I think it does not require too much work after what Ashley started to do.
Good news then =)
, I will start in that direction and test them on the Fetch environments
For debugging and for your tests, Fetch env is ok. However, we will need either to adapt an existing env (e.g. Pendulum-v0) or create an artificial one (e.g. Identity env) in order to write unit tests for it (Mujoco requires a license and we don't have one for travis...).
For an open source Goal Env, you can also look into the parking env by @eleurent in https://github.com/eleurent/highway-env
I wanted to say: goal and outcome spaces are usually subspaces of the state space (but not always). Example: FetchReach (place gripper at 3D location). The observation is made of the position and velocities of all the joints, while the goal is only a 3D location, the outcome is the 3D position of the hand. In that case the outcome is a subpart of the state.
In GoalEnv, the observation return is a dictionary with three keys: observation, achieved_goal and desired_goal. What I'm doing now is wrapping the gym env to concatenate everything into one observation, and having some variable saying which indexes are what, so that HER can do its substitution. After that, I wrap in a DummyVecEnv.
(Yes I meant the second, as Ashley).
I guess we could modify easily Pendulum or MountainCarContinuous yes.
Last problem I encountered: DDPG considers the return to be the sum of all rewards. It's not absolutely general, sometimes it's only the last reward
I thought return meant sum of discounted reward for one episode... In the Fetch env, I think it is a sparse reward (0 almost everywhere except when reaching the goal), so last reward is the same of the sum no?

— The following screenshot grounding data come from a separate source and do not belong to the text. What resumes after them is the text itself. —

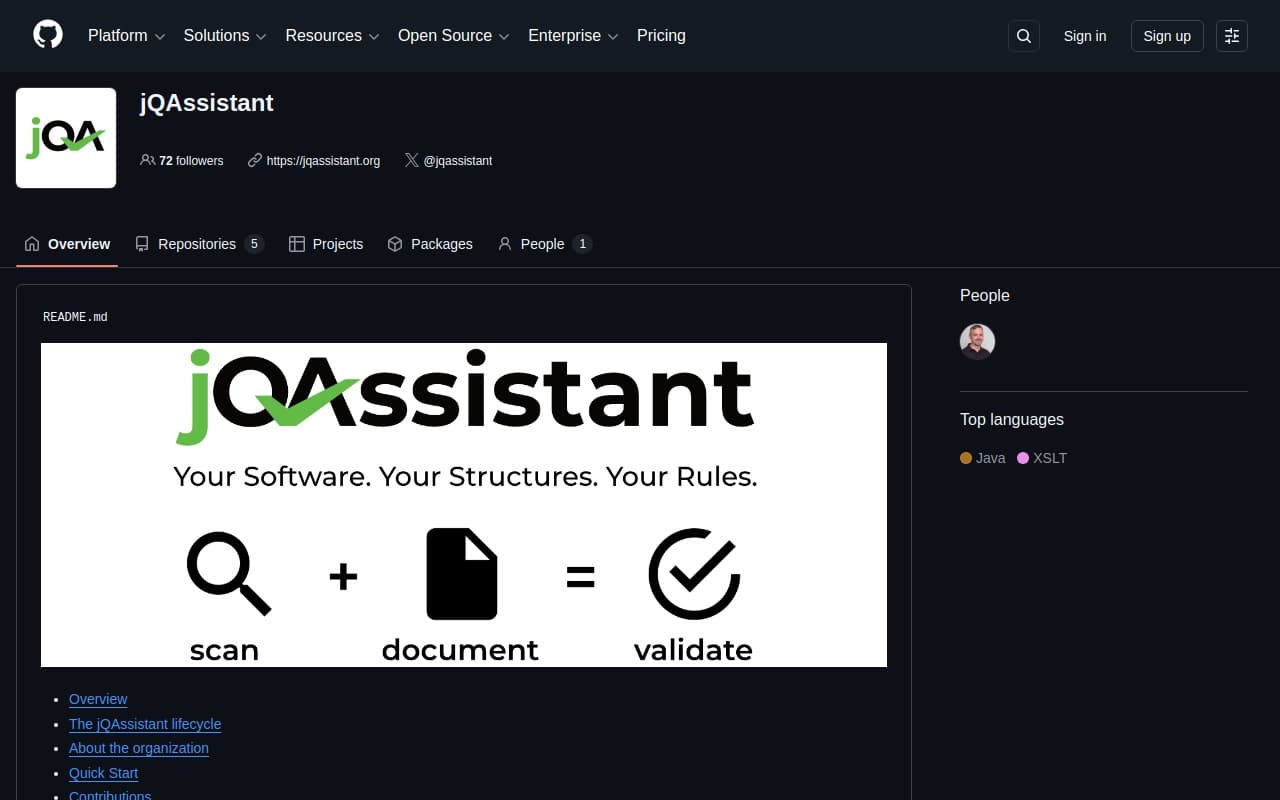This screenshot has height=800, width=1280.
Task: Click the Overview home icon
Action: [30, 243]
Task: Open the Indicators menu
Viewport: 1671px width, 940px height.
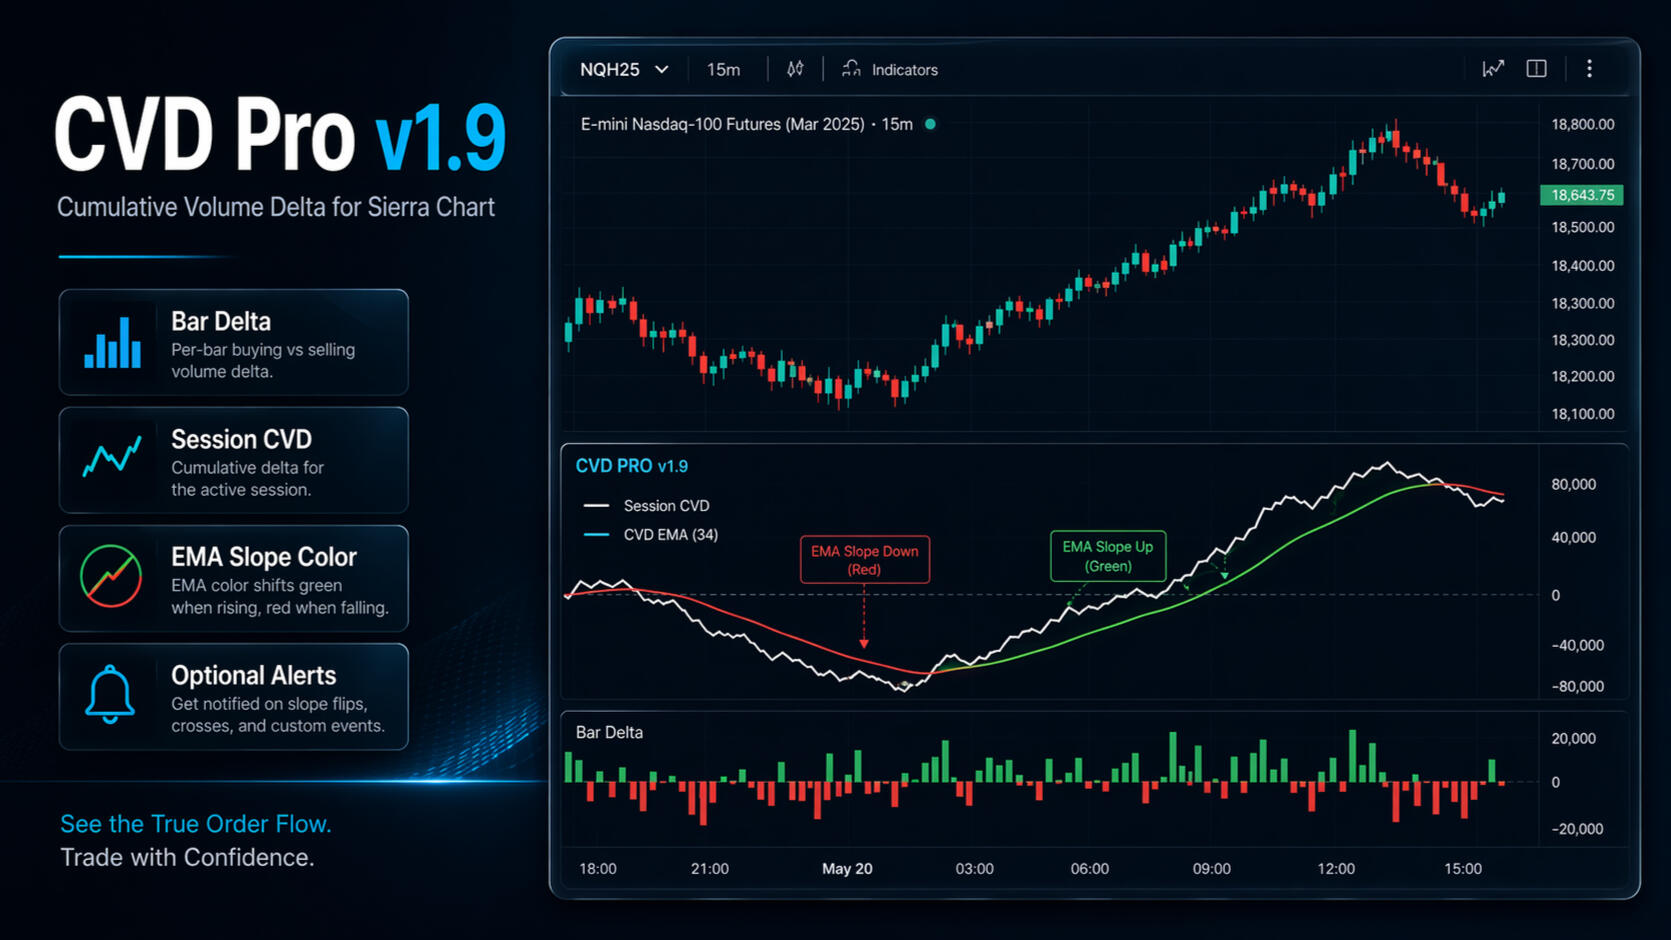Action: pyautogui.click(x=890, y=69)
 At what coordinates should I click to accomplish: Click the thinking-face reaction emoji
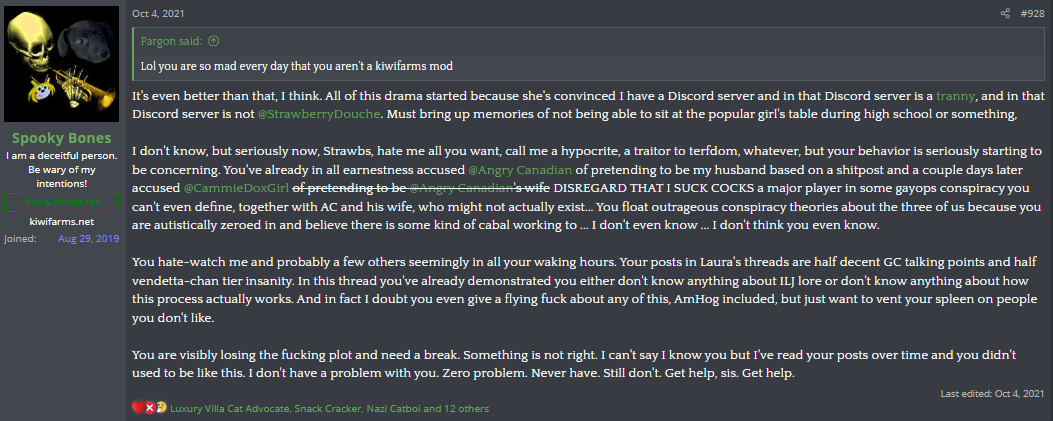pos(161,408)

Does it affect the training of the algorithm (the difference in formulation) or is it only for logging?
In Fetch, always -1 and 0 when the goal is touched. It's only for logging, the algorithm uses the transition-based rewards. In that case, saying that the sum is -49 for 50 steps for instance, does not indicate whether the goal was reached in the middle of the episode (in that case the episode is not solved), or at the end (episode solved).
I see... then for GoalEnv, it makes sense to have that feature (showing last return only).

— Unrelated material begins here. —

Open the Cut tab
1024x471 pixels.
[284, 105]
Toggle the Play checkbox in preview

The problem is that it's computed outside of the env, in the learn function of the algorithm. That would require to update all algorithm to allow that.
That would require to update all algorithm to allow that.
I would update only algorithms that can be used with HER (and therefore GoalEnv), I'm not sure if it makes sense for other type of env.
Is this still being worked on? This feature is something I'm quite interested in.
Update:
I implemented it but it's still bugged somehow. It runs but it does not learn anything on FetchReach. It's on a fork from stable baselines. I can give you access if you want to check it out.
In the meantime I also tried implementing it using sac's spinning up. It learns perfectly on FetchReach but nothing on FetchPush. I'm quite puzzled because I already tried to reproduce results on FetchPush last year using a TD3 base and it also worked perfectly on FetchReach and not on FetchPush.
Either I do something wrong, or there is some special trick in the OpenAI Baselines that I didn't catch. Their version uses 19 worked in parallel, each doing 2 rollouts, computing an update using a batch of 256 and summing the 19 updates (yes they sum, they don't average). I would say it's roughly equivalent to do 38 collection rollout, then to use a 19 times bigger batch size and 19 times bigger learning rate (the sum of 19 updates). I tried this also but it got even worse.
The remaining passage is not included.